Stated goal:
Print every one of the following entries again verbatim, line for line, without changing anything.
++++++++++++++++++++
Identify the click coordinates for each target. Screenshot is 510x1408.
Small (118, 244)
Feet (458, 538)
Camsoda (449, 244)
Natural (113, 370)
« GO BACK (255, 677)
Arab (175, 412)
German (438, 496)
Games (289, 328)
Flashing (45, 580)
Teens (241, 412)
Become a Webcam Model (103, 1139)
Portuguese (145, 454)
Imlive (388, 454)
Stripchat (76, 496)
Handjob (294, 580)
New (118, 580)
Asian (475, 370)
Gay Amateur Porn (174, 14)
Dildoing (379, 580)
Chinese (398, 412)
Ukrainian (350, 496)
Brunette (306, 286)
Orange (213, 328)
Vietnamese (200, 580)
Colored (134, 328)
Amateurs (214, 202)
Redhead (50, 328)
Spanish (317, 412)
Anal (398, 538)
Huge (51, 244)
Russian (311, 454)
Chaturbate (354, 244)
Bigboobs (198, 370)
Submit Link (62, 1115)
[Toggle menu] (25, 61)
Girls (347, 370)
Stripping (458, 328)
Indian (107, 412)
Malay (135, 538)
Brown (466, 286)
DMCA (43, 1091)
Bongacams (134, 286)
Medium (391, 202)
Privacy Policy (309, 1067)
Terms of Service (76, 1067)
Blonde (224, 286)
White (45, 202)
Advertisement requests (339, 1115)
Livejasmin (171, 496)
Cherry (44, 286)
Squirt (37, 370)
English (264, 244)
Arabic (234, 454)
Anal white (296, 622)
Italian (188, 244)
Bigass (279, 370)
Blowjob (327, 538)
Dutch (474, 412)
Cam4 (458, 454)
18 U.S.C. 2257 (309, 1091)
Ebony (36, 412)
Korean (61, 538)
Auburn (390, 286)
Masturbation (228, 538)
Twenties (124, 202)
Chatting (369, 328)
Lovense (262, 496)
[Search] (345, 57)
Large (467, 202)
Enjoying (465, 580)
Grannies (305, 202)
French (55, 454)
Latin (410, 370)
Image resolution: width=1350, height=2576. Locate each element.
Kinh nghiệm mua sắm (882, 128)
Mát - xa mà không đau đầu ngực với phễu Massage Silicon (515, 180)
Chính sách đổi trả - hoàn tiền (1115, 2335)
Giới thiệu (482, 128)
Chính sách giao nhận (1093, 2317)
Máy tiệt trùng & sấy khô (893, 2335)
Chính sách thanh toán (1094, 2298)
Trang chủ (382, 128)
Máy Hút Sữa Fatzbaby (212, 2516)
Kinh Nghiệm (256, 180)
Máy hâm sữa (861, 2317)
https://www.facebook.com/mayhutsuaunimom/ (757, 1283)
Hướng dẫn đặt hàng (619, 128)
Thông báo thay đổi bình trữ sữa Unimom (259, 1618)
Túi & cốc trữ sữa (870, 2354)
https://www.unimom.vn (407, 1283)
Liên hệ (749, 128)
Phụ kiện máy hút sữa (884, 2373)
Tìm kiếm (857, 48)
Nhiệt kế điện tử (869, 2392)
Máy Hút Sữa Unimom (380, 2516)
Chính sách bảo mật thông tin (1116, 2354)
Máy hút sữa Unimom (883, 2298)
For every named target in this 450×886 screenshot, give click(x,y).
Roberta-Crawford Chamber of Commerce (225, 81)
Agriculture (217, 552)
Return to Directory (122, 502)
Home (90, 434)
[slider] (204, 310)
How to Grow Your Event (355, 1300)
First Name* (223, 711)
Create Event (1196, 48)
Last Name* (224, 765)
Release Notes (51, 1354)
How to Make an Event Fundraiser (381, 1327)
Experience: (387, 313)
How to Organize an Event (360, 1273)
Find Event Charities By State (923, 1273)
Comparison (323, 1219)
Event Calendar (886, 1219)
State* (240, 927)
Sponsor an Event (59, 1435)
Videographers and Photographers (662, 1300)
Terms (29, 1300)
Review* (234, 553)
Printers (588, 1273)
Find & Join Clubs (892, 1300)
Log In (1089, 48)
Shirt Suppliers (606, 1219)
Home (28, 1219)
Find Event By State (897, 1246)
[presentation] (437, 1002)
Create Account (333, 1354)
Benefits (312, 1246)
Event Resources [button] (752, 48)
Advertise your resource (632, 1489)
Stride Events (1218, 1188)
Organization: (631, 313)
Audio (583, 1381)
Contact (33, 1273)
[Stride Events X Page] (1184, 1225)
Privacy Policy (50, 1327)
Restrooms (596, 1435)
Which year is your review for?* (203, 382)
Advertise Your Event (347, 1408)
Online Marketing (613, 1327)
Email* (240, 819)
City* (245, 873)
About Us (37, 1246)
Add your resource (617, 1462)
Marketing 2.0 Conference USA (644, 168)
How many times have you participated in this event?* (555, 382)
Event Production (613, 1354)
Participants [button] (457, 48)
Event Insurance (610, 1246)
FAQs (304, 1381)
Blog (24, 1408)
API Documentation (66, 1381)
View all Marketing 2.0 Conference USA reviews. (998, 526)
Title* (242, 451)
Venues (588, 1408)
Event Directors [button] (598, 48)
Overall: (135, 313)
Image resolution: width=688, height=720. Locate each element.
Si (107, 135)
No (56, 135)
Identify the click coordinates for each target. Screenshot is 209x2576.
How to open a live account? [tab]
++++++++++++++++++++
Written response:
Identify the click coordinates for each target. Screenshot is 510x1408.
Small (118, 244)
Feet (458, 538)
Camsoda (449, 244)
Natural (113, 370)
« GO BACK (255, 677)
Arab (175, 412)
German (438, 496)
Games (289, 328)
Flashing (45, 580)
Teens (241, 412)
Become a Webcam Model (103, 1139)
Portuguese (145, 454)
Imlive (388, 454)
Stripchat (76, 496)
Handjob (294, 580)
New (118, 580)
Asian (475, 370)
Gay Amateur Porn (174, 14)
Dildoing (379, 580)
Chinese (398, 412)
Ukrainian (350, 496)
Brunette (306, 286)
Orange (213, 328)
Vietnamese (200, 580)
Colored (134, 328)
Amateurs (214, 202)
Redhead (50, 328)
Spanish (317, 412)
Anal (398, 538)
Huge (51, 244)
Russian (311, 454)
Chaturbate (354, 244)
Bigboobs (198, 370)
Submit Link (62, 1115)
[Toggle menu] (25, 61)
Girls (347, 370)
Stripping (458, 328)
Indian (107, 412)
Malay (135, 538)
Brown (466, 286)
DMCA (43, 1091)
Bongacams (134, 286)
Medium (391, 202)
Privacy Policy (309, 1067)
Terms of Service (76, 1067)
Blonde (224, 286)
White (45, 202)
Advertisement requests (339, 1115)
Livejasmin (171, 496)
Cherry (44, 286)
Squirt (37, 370)
English (264, 244)
Arabic (234, 454)
Anal white (296, 622)
Italian (188, 244)
Bigass (279, 370)
Blowjob (327, 538)
Dutch (474, 412)
Cam4 (458, 454)
18 U.S.C. 2257 (309, 1091)
Ebony (36, 412)
Korean (61, 538)
Auburn (390, 286)
Masturbation (228, 538)
Twenties (124, 202)
Chatting (369, 328)
Lovense (262, 496)
[Search] (345, 57)
Large (467, 202)
Enjoying (465, 580)
Grannies (305, 202)
French (55, 454)
Latin (410, 370)
Image resolution: width=1350, height=2576. Locate each element.
Kinh nghiệm mua sắm (882, 128)
Mát - xa mà không đau đầu ngực với phễu Massage Silicon (515, 180)
Chính sách đổi trả - hoàn tiền (1115, 2335)
Giới thiệu (482, 128)
Chính sách giao nhận (1093, 2317)
Máy tiệt trùng & sấy khô (893, 2335)
Chính sách thanh toán (1094, 2298)
Trang chủ (382, 128)
Máy Hút Sữa Fatzbaby (212, 2516)
Kinh Nghiệm (256, 180)
Máy hâm sữa (861, 2317)
https://www.facebook.com/mayhutsuaunimom/ (757, 1283)
Hướng dẫn đặt hàng (619, 128)
Thông báo thay đổi bình trữ sữa Unimom (259, 1618)
Túi & cốc trữ sữa (870, 2354)
https://www.unimom.vn (407, 1283)
Liên hệ (749, 128)
Phụ kiện máy hút sữa (884, 2373)
Tìm kiếm (857, 48)
Nhiệt kế điện tử (869, 2392)
Máy Hút Sữa Unimom (380, 2516)
Chính sách bảo mật thông tin (1116, 2354)
Máy hút sữa Unimom (883, 2298)
For every named target in this 450×886 screenshot, give click(x,y).
Roberta-Crawford Chamber of Commerce (225, 81)
Agriculture (217, 552)
Return to Directory (122, 502)
Home (90, 434)
[slider] (204, 310)
How to Grow Your Event (355, 1300)
First Name* (223, 711)
Create Event (1196, 48)
Last Name* (224, 765)
Release Notes (51, 1354)
How to Make an Event Fundraiser (381, 1327)
Experience: (387, 313)
How to Organize an Event (360, 1273)
Find Event Charities By State (923, 1273)
Comparison (323, 1219)
Event Calendar (886, 1219)
State* (240, 927)
Sponsor an Event (59, 1435)
Videographers and Photographers (662, 1300)
Terms (29, 1300)
Review* (234, 553)
Printers (588, 1273)
Find & Join Clubs (892, 1300)
Log In (1089, 48)
Shirt Suppliers (606, 1219)
Home (28, 1219)
Find Event By State (897, 1246)
[presentation] (437, 1002)
Create Account (333, 1354)
Benefits (312, 1246)
Event Resources [button] (752, 48)
Advertise your resource (632, 1489)
Stride Events (1218, 1188)
Organization: (631, 313)
Audio (583, 1381)
Contact (33, 1273)
[Stride Events X Page] (1184, 1225)
Privacy Policy (50, 1327)
Restrooms (596, 1435)
Which year is your review for?* (203, 382)
Advertise Your Event (347, 1408)
Online Marketing (613, 1327)
Email* (240, 819)
City* (245, 873)
About Us (37, 1246)
Add your resource (617, 1462)
Marketing 2.0 Conference USA (644, 168)
How many times have you participated in this event?* (555, 382)
Event Production (613, 1354)
Participants [button] (457, 48)
Event Insurance (610, 1246)
FAQs (304, 1381)
Blog (24, 1408)
API Documentation (66, 1381)
View all Marketing 2.0 Conference USA reviews. (998, 526)
Title* (242, 451)
Venues (588, 1408)
Event Directors [button] (598, 48)
Overall: (135, 313)
Image resolution: width=688, height=720. Locate each element.
Si (107, 135)
No (56, 135)
Identify the click coordinates for each target. Screenshot is 209x2576.
How to open a live account? [tab]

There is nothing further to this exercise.